Work to be completed -
Without the pictures, set down everything in the listing exactly.

Records provided -
_ _ _ _ _
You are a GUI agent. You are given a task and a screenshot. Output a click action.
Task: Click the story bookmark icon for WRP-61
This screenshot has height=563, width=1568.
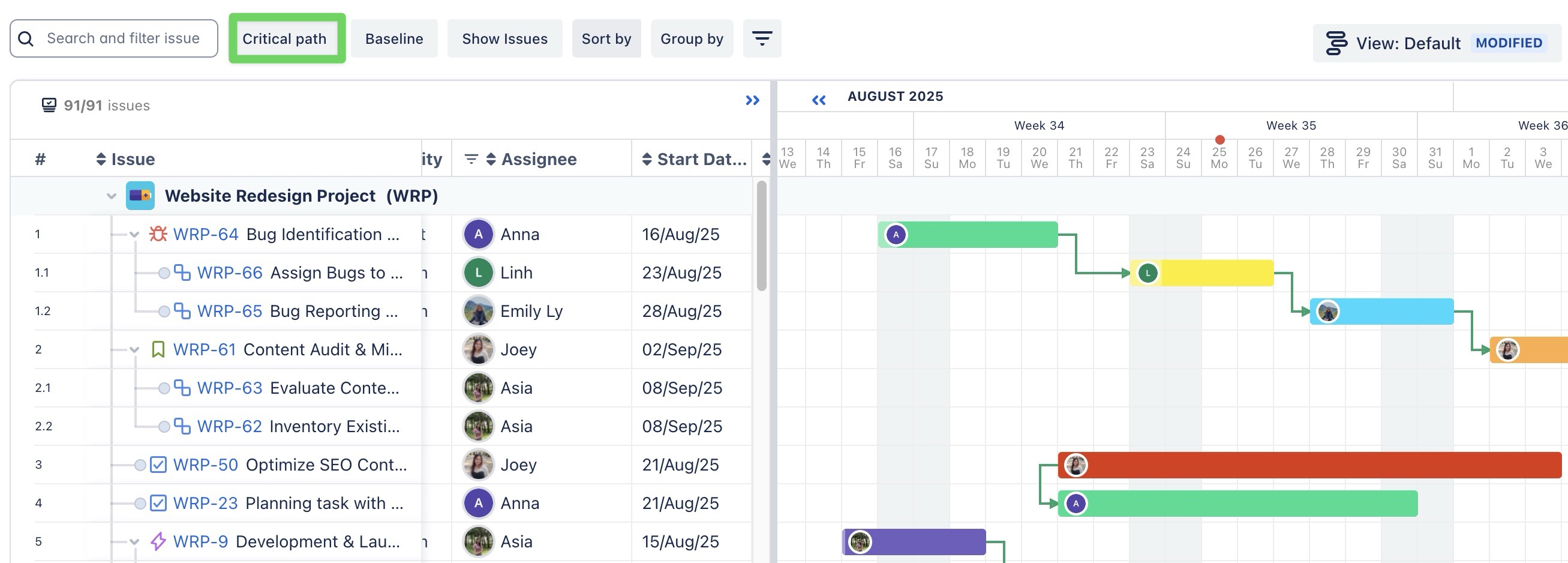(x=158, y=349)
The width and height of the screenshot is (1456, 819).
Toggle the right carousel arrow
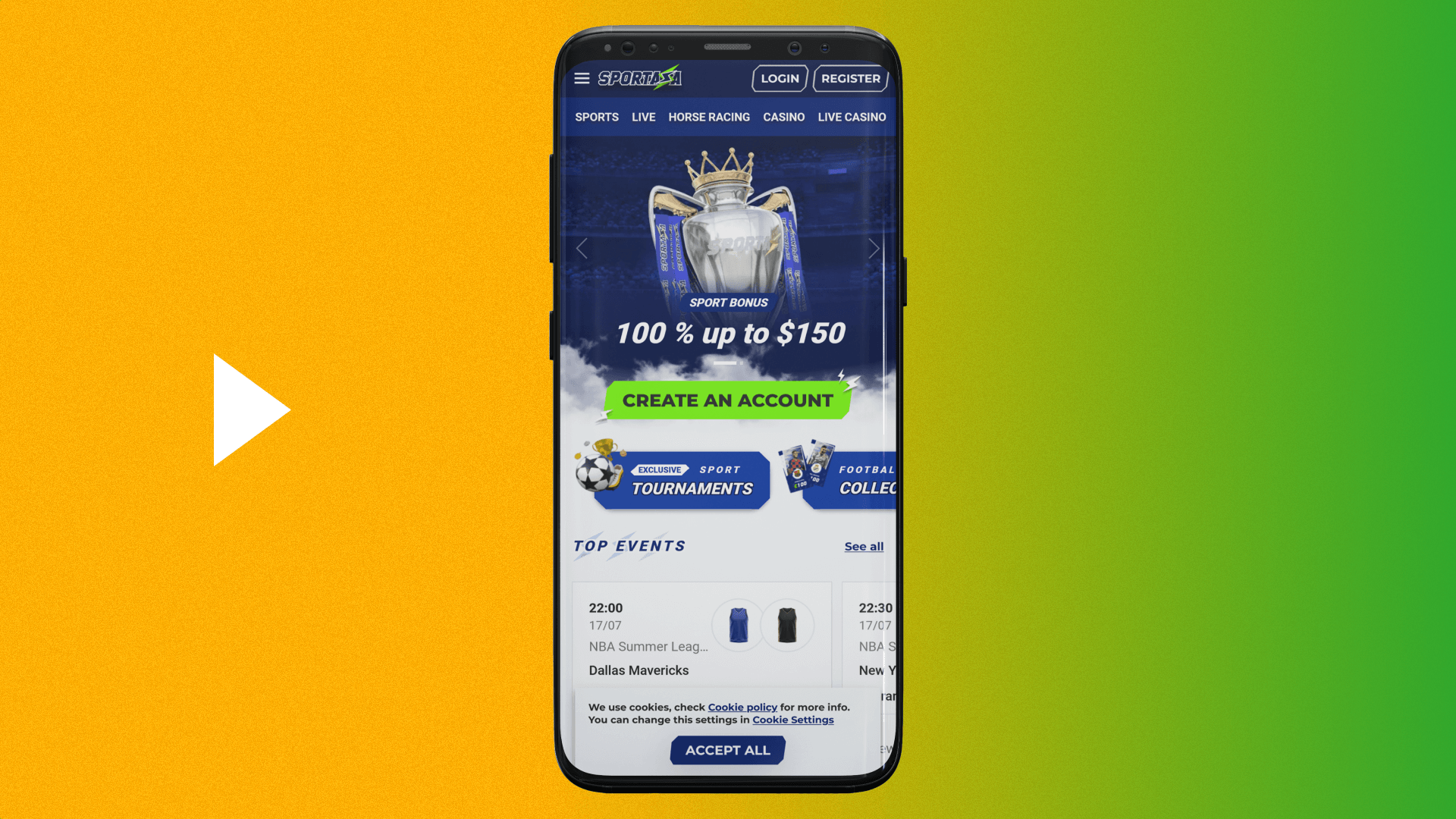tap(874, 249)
_ _ _ _ _
Your solution -
You are a GUI agent. You are given a task and a screenshot. Output a click action.
Task: Click the story bookmark icon for WRP-61
This screenshot has height=563, width=1568.
(x=158, y=349)
The width and height of the screenshot is (1456, 819).
Toggle the right carousel arrow
tap(874, 249)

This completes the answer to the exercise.